Directions :: Without reproducing any picture, copy the records word for word.

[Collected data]
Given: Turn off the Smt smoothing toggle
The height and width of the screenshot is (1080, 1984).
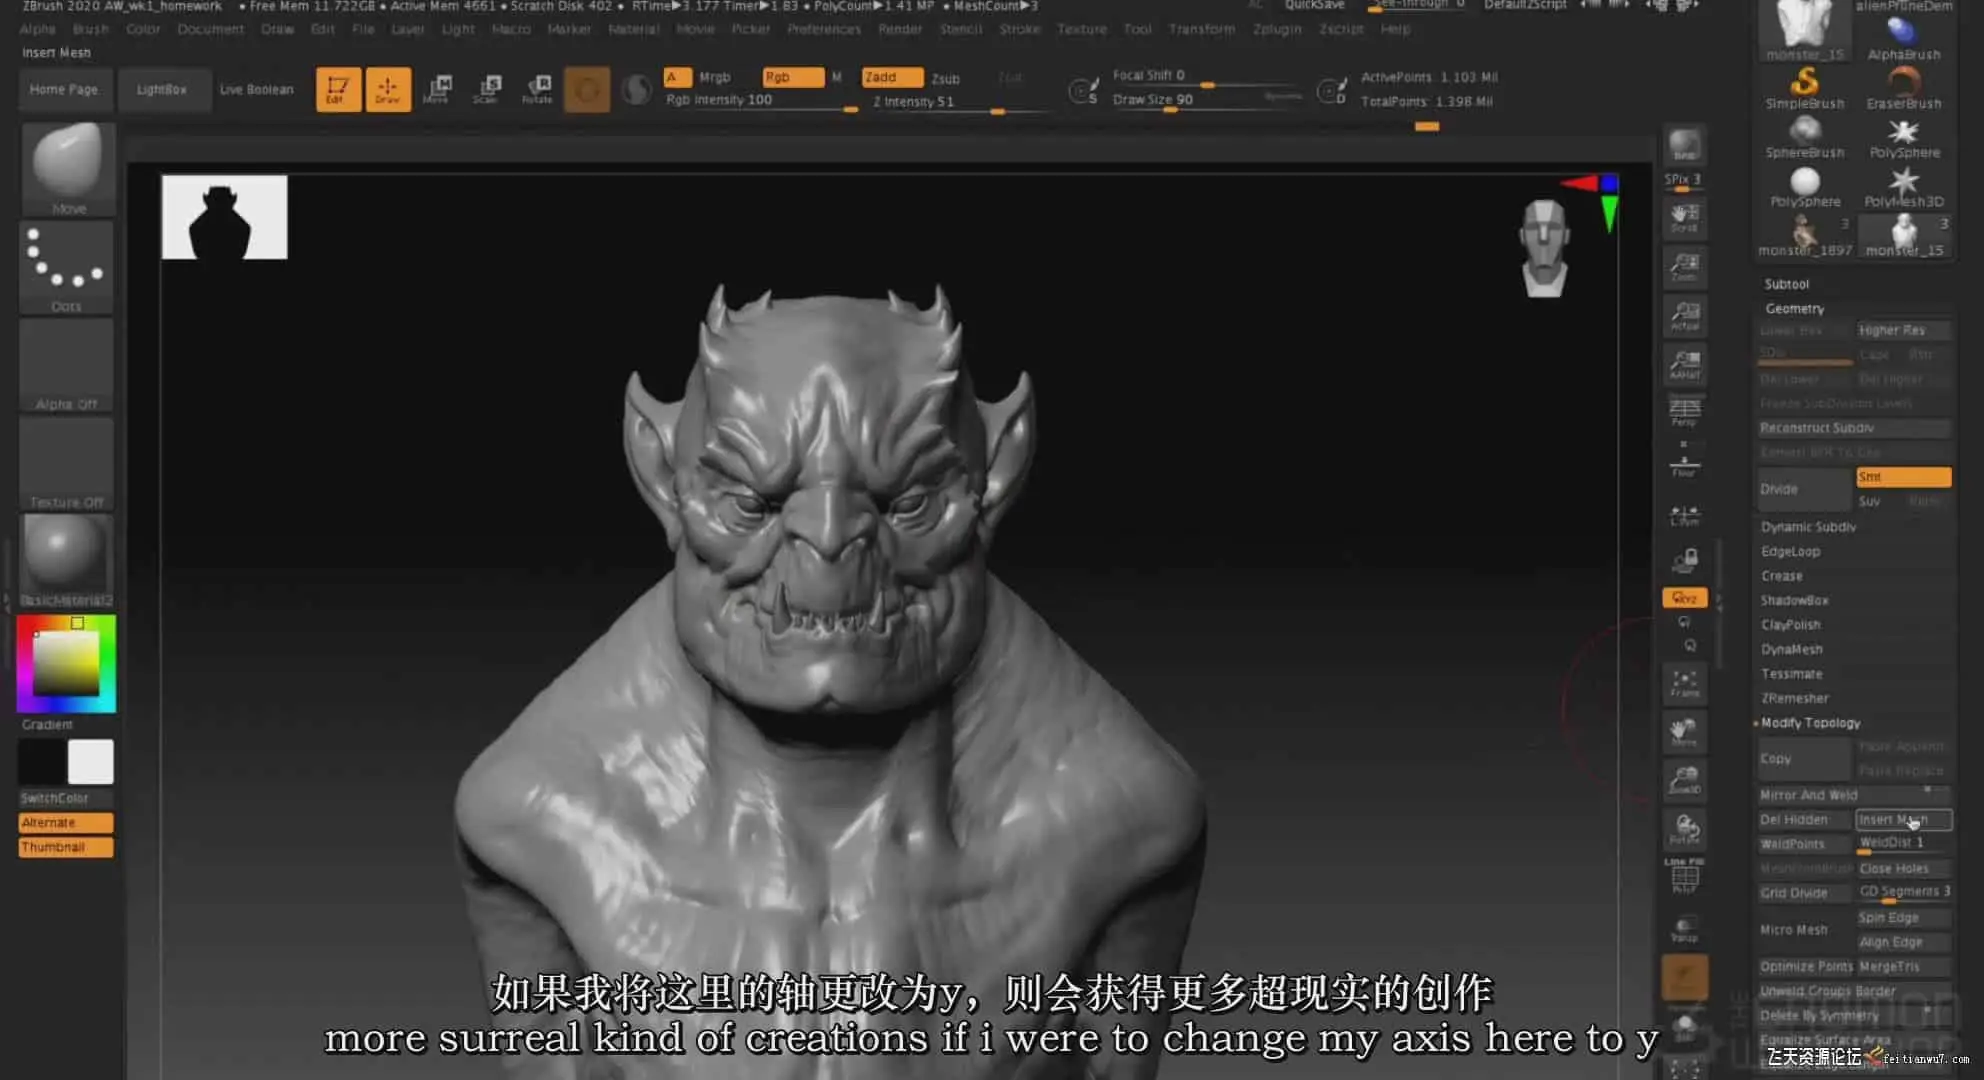Looking at the screenshot, I should point(1902,477).
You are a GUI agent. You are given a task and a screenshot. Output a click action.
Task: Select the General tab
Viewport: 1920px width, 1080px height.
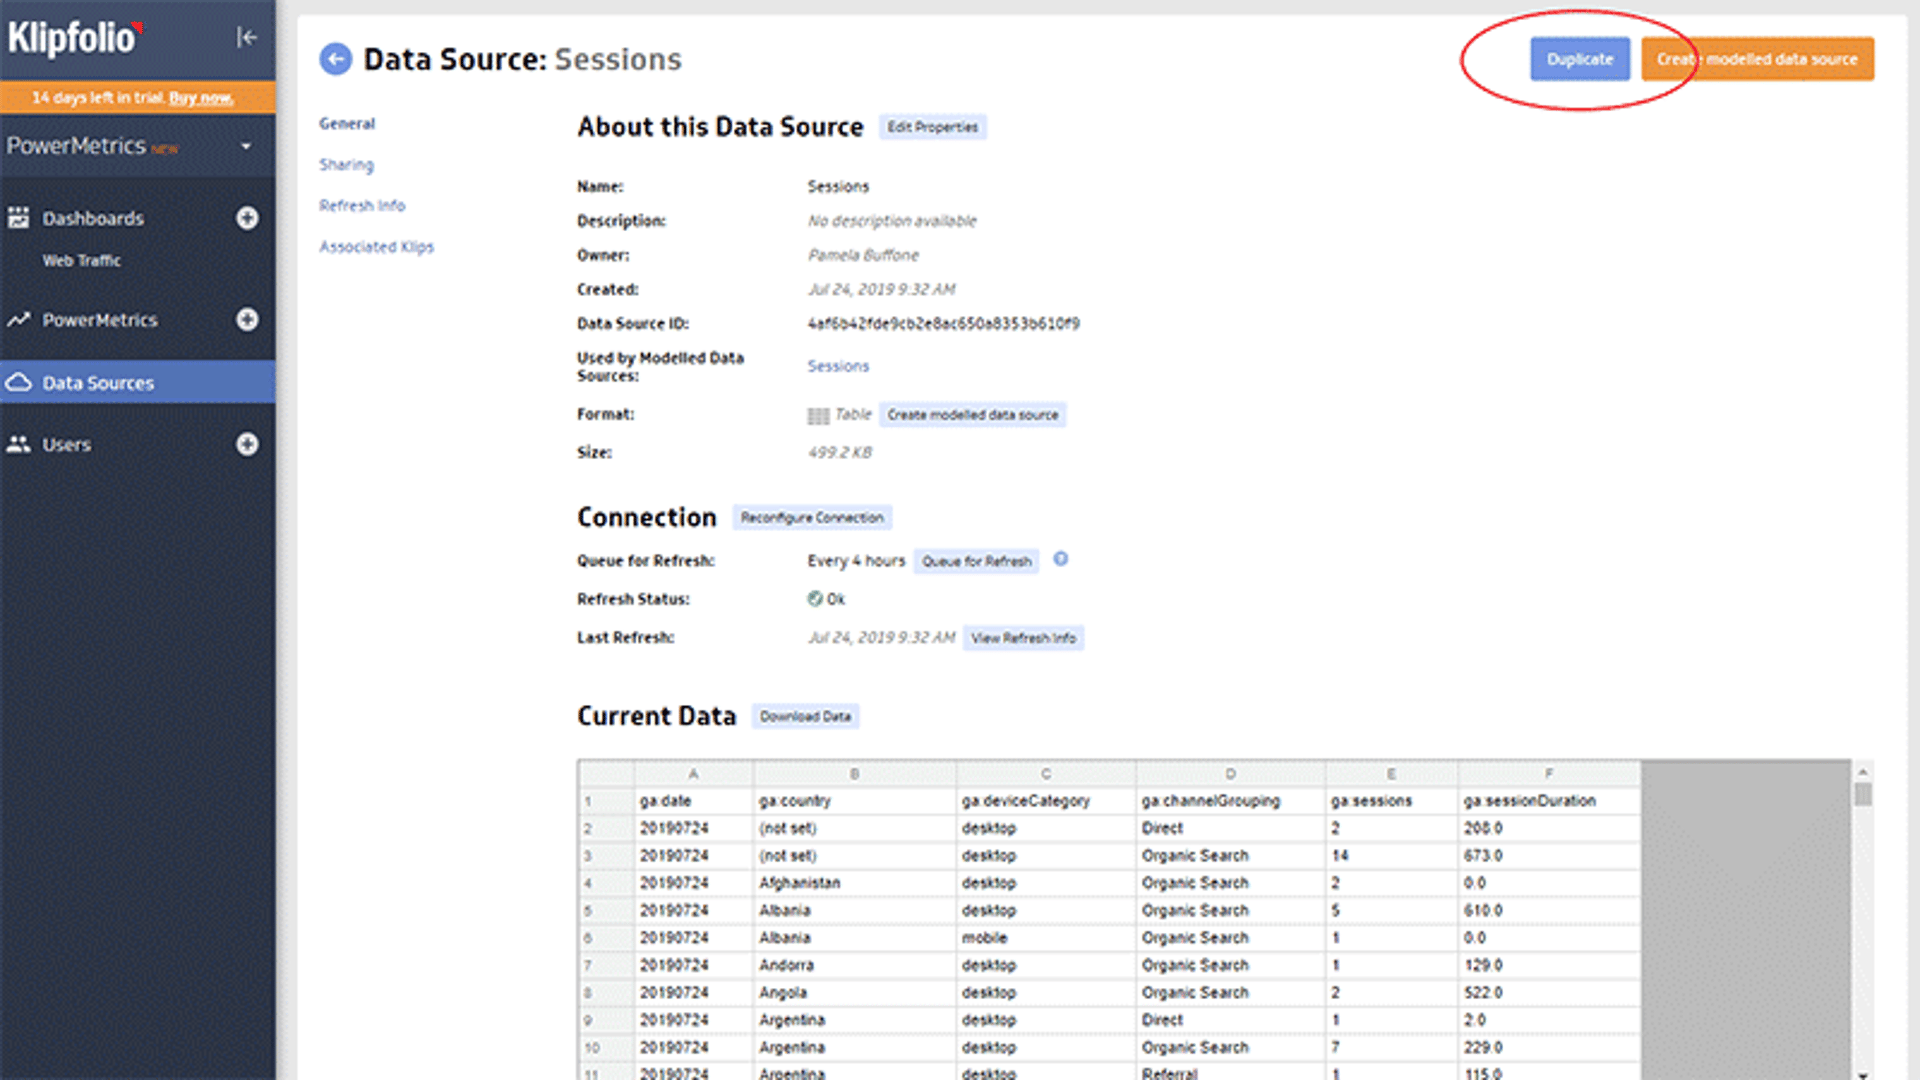[347, 123]
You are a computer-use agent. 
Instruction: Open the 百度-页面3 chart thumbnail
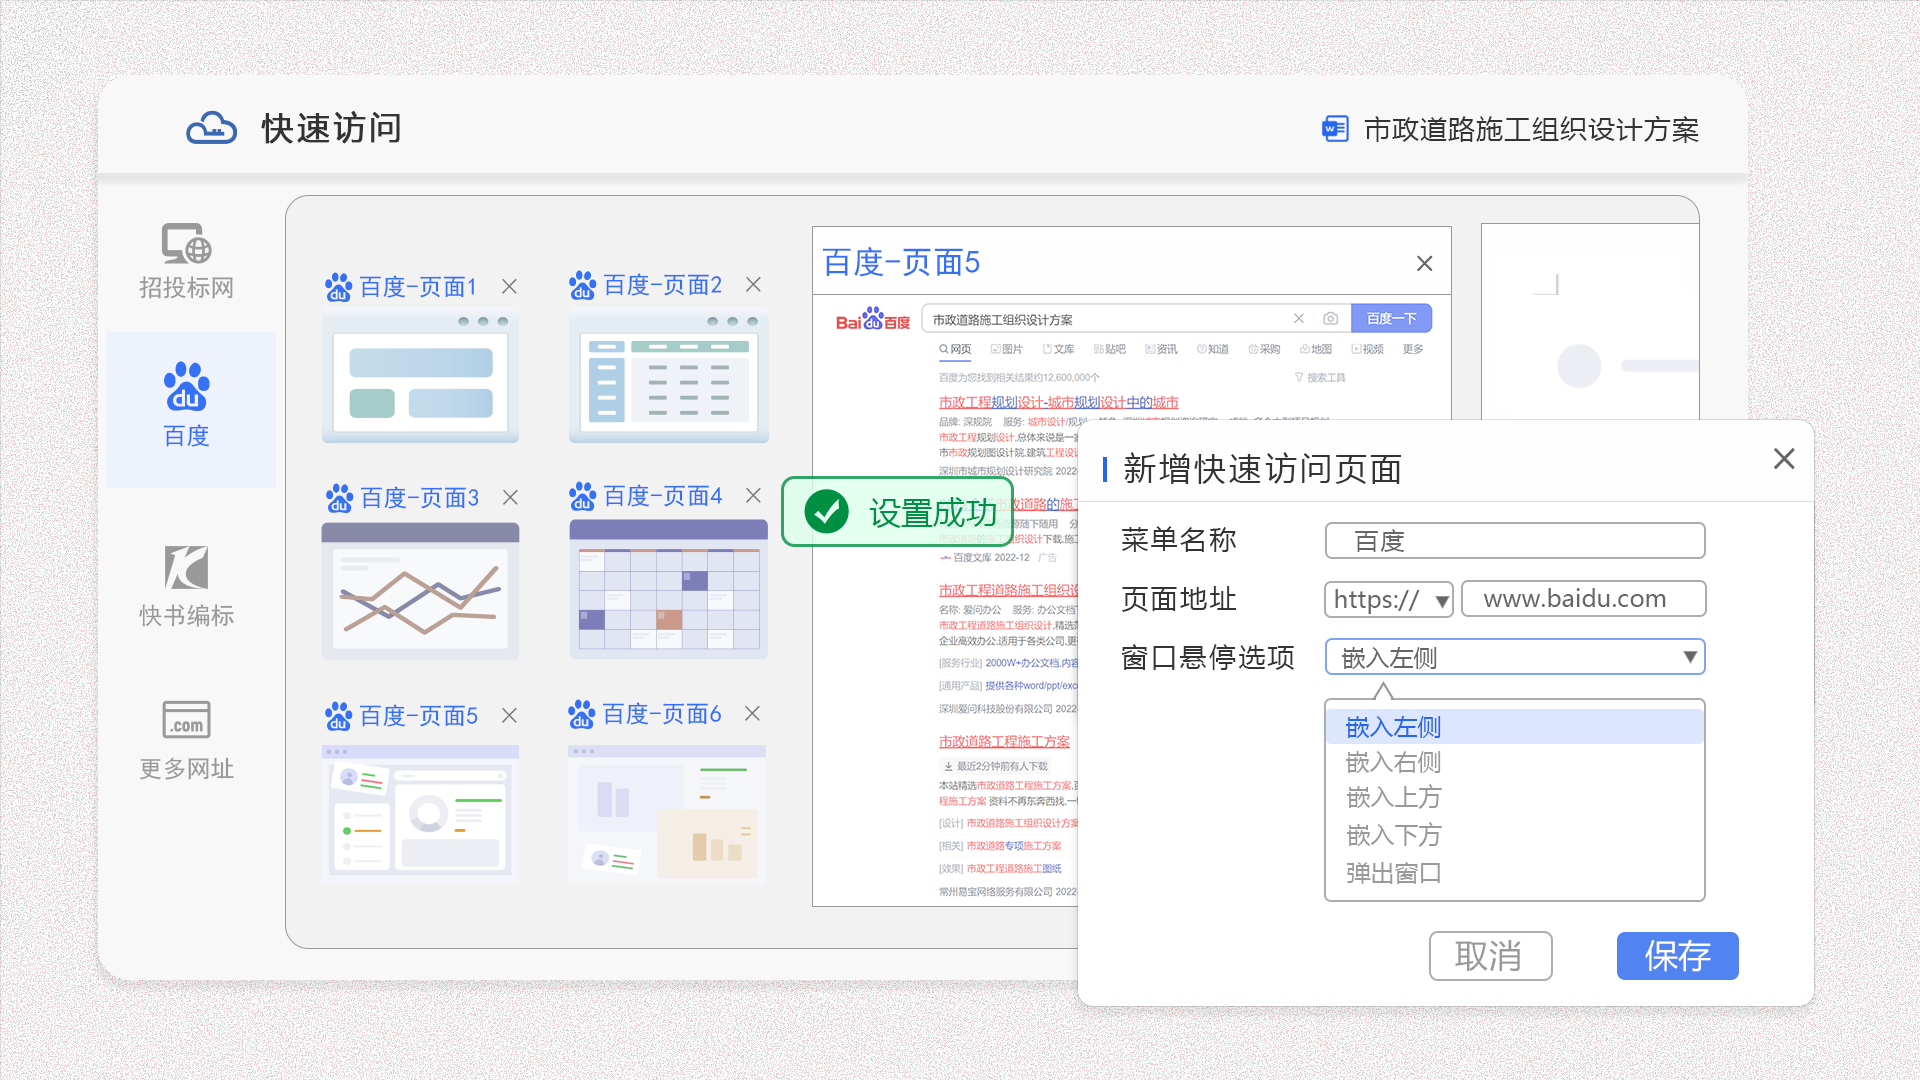point(420,592)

Exercise result ::
Given: Turn off the Smt smoothing toggle
The height and width of the screenshot is (1080, 1984).
Looking at the screenshot, I should point(1902,477).
You are a GUI agent. You are given a task and a screenshot. Output a click action.
Task: Select the General tab
Viewport: 1920px width, 1080px height.
[347, 123]
You are a computer-use agent. 
Instruction: Open the 百度-页面3 chart thumbnail
point(420,592)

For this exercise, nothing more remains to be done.